Milovan Vidaković

Milovan Vidaković
Native name Милован Видаковић
Born May 1780 (1780-05)
Nemenikuće, Serbia (then Ottoman Empire)
Died October 28, 1841(1841-10-28) (aged 61)
Pest, Hungary
Resting place Budapest
Occupation novelist
Language Slaveno-Serbian
Ethnicity Serb

Milovan Vidaković (Serbian Cyrillic: Милован Видаковић; 1780—1841) was a Serbian novelist. He is referred to as the father of the modern Serbian novel. Today, his novels are mostly forgotten,[1] and he is best remembered as a strong opponent of Vuk Karadžić's language reform[2] and a proponent of the Slavonic-Serbian language as a literary language of Serbs.

Biography

Early life

Milovan Vidaković was born in May 1780 in the village of Nemenikuće, in the Kosmaj area of Serbia. For generations the ancestors of Vidaković had been haiduks, and he himself would have joined the armed freedom-fighters had his father not entrusted him to the care of Momir Vidaković, an uncle, in Irig. When he was nine, his father took Milovan to Irig in the Srem region of the Vojvodina, because of the outbreak of hostilities between the Austro-Russian alliance and the Ottoman Turks in the War of 1787–91.

Vidaković started school in Irig and then continued to further his education at Temesvar, Novi Sad, Szeged, and Kežmarok. He studied at the Piarists' Gymnasium in Szeged, the capital of the county of Csongrad in Hungary. His education involved the traditional study of Church Slavonic, Greek and Latin classics together with philosophy and philology in a modern atmosphere of rationalism. Later, at the Piarist College in Kežmarok, Hungary, he made rapid progress, especially in jurisprudence, though preferring the study of languages (Latin, German, French), history, literature, judicial science and philosophy. Public education was the career which seemed to lie open to Vidaković after he graduated from the Evangelical Lyceum in Kežmarok.

Career

In 1814 in Budapest, Vidaković published the first volume of "Ljubomir u Jelisijumu" (Ljubomir in Elisium), inspired by Jean-Jacques Rousseau's Emile, or On Education. Like his previous novels, this was an adventure story, with the usual sentimental, moral-didactic digressions. The volume is remarkable, however, for the twenty-page introductory essay, "Observation on the Serbian Language," dated October 1813. The opening statement suggests that the author was not unaware of the articles on the Serbian literary language published by Jernej Kopitar in the German press. "Now we who begin to write a little for our people find ourselves in rather unpleasant times; they criticize us more for our language than for our work, but they are right too; it is the duty of the translator, as well as the writer himself, to pay as much attention to his language as to the thing he is expressing in it."

Data segment
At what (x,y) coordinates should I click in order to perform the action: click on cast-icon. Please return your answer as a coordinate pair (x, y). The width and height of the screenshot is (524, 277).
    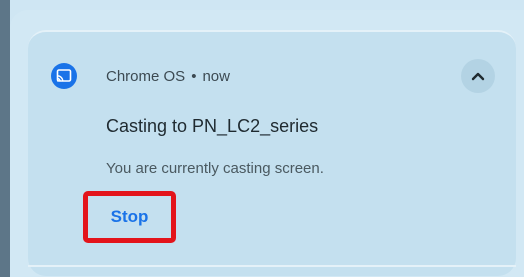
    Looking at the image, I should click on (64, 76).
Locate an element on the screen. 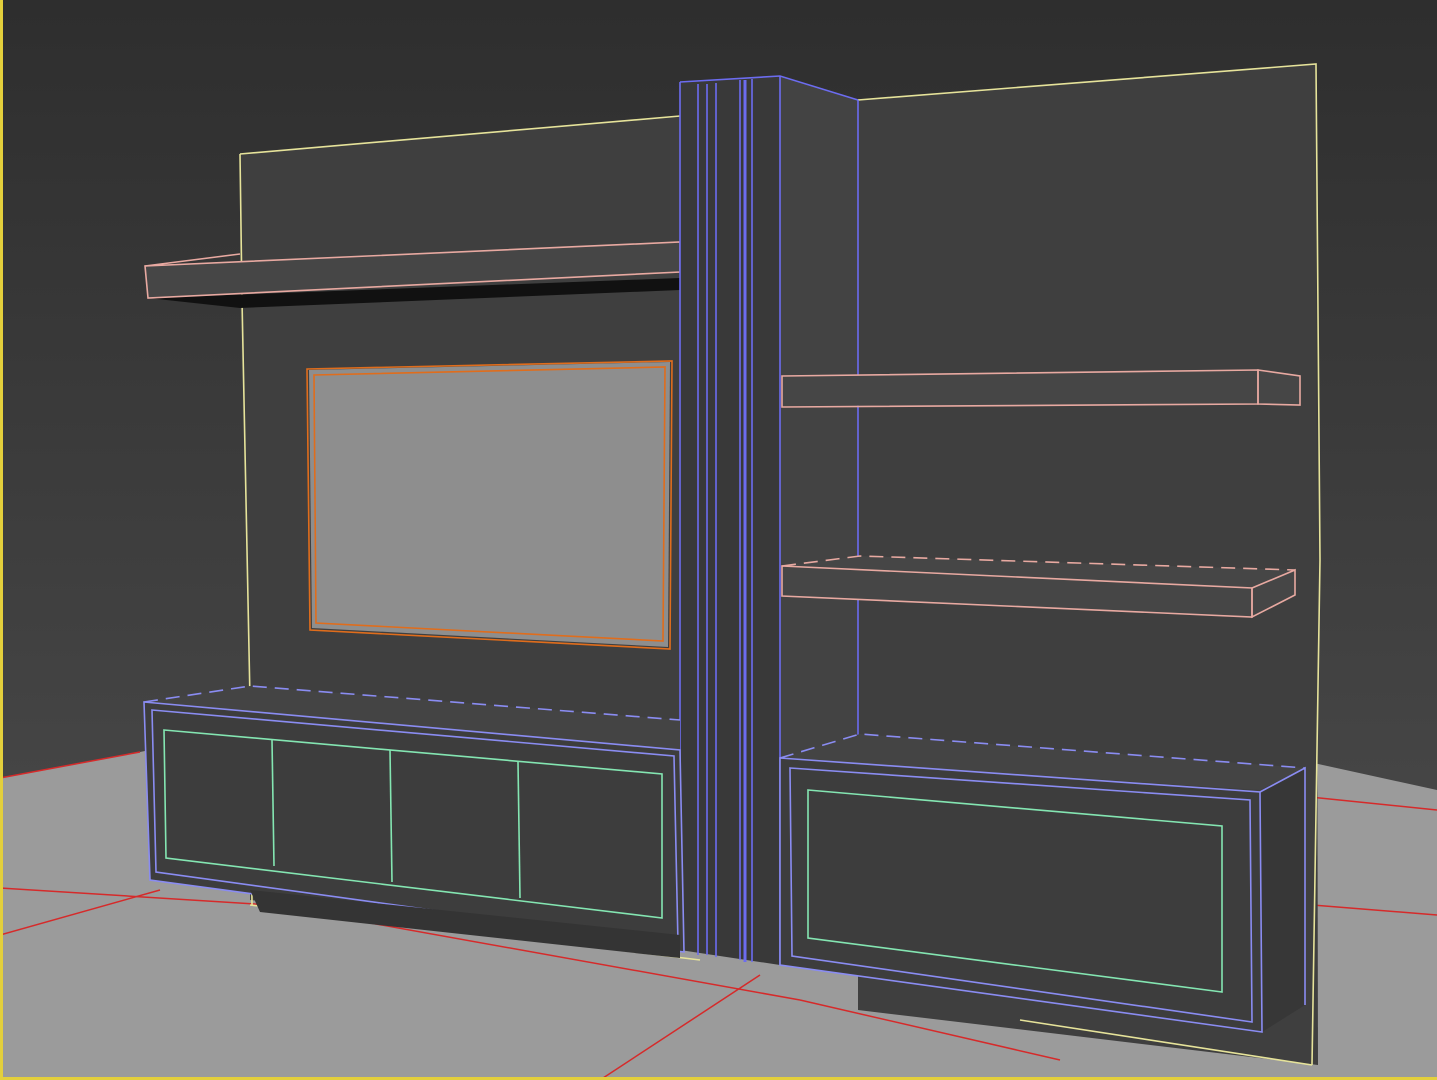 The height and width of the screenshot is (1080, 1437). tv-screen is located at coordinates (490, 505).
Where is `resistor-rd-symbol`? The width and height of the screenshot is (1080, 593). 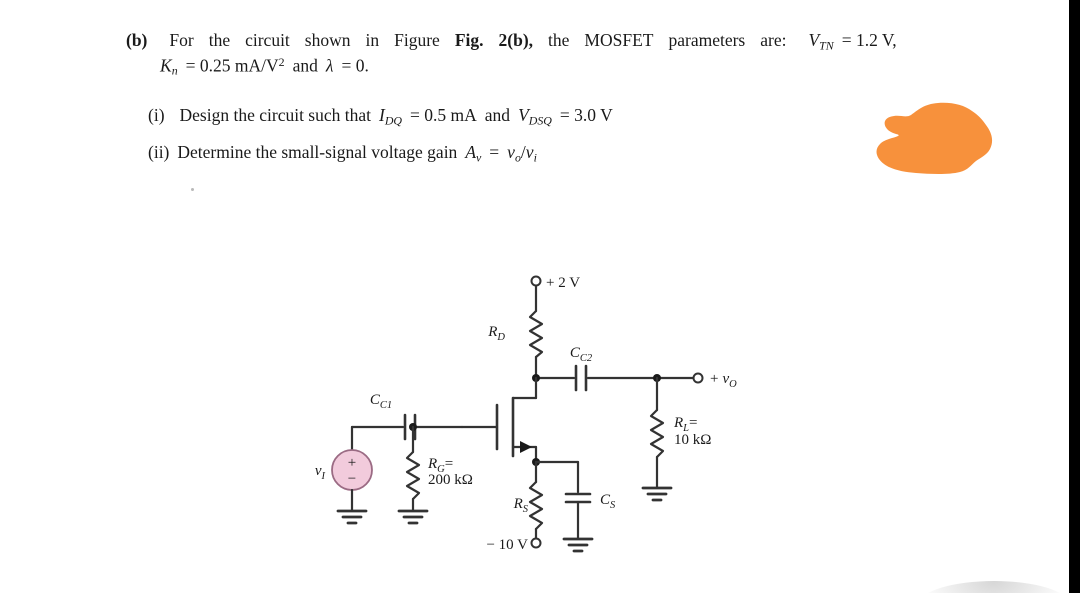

Work instruction
Proceed with the Milovan Vidaković biography, picking up right after its final sentence.

Output below
Vidaković has been generally described by critics of his opus as a solitary figure, out of harmony with the spirit of his time and often directly opposed to it. Yet in the context of social conditions of his time, and of the studies then flourishing, he appears as having been thoroughly in touch with them. The new spirit among the Serbs of Vojvodina that took hold then was known as Dositejism, coined after Dositej Obradović, who became popular among his people for criticizing the Serbian Orthodox Church hierarchy for their old-fashioned ways. His views had been espoused by most intellectuals but were bitterly opposed by the Orthodox hierarchy, especially after the accession of Stefan Stratimirović as Metropolitan Bishop of Karlovci in 1790. Serbian literary critic Pavle Popović outlines Dositejism thus:

What he [Dositej Obradović] preached became common property, the spirit of the times. With his common sense writings he opened the way of enlightenment, literature, and, national education, and the whole Serbian society in the Hungary and Austria of that time followed the slogans he gave. 'Education, education, that is what we need,' was the constant motto from then on; education in all its forms: schools, printing houses, books... Literature is the most important, it needs the most help, it spreads education more freely, and directly than the public school; especially the Latin schools that Serbian students were attending at the time... Every educated man and patriot must help literature, everyone can write carefully must write, because that is what the people especially need.
Popović (1934), pp. 9–10, 23, 24

The desire to help the Serbian people was the motive that Vidaković gave for writing his first work, a biblical adaptation called "Istorija o prekrasnom Josifu" (The Story of Beautiful Joseph). In the deduction to this novel in verse, first published in 1805, Vidaković wrote: "It being that common sense demands from us that each one, as much as his God-given strength and talent permit, should be of use, in some way to his fellow-man, and especially to his race, from such an obligation I, loving my Serbian race, compose for the youth this 'Story About Beautiful Joseph' in verse."

Vidaković, though always as a kind of outsider, attached himself more or less to the Romantic movement during that transitional period of Rationalism towards Romanticism and the years immediately preceding and following it, and was stimulated by this movement both to drama and to novel-writing.

Even Atanasije Stojković, who was seven years Vidaković's senior, and his predecessor in novel writing, seems to have been guided by Vidaković, rather than Vidaković by him. Vidaković's eight novels, which at least equaled the poems of Lukijan Mušicki in popularity, will hardly stand the judgement of posterity so well. It had in its favor the support of the Serbian reading public, the immense vogue of the novels of Walter Scott, on which it was evidently modeled, the advantages of an exquisite style, and the taste of the day for the romance as opposed to the novel of analyses. It therefore gained a great name both in Serbia and among the Slavic reading public abroad. No one can read "Usamljeni junoša" or "Ljubomir" without seeing that the author had little to learn from any of his Serbian contemporaries and much to teach them.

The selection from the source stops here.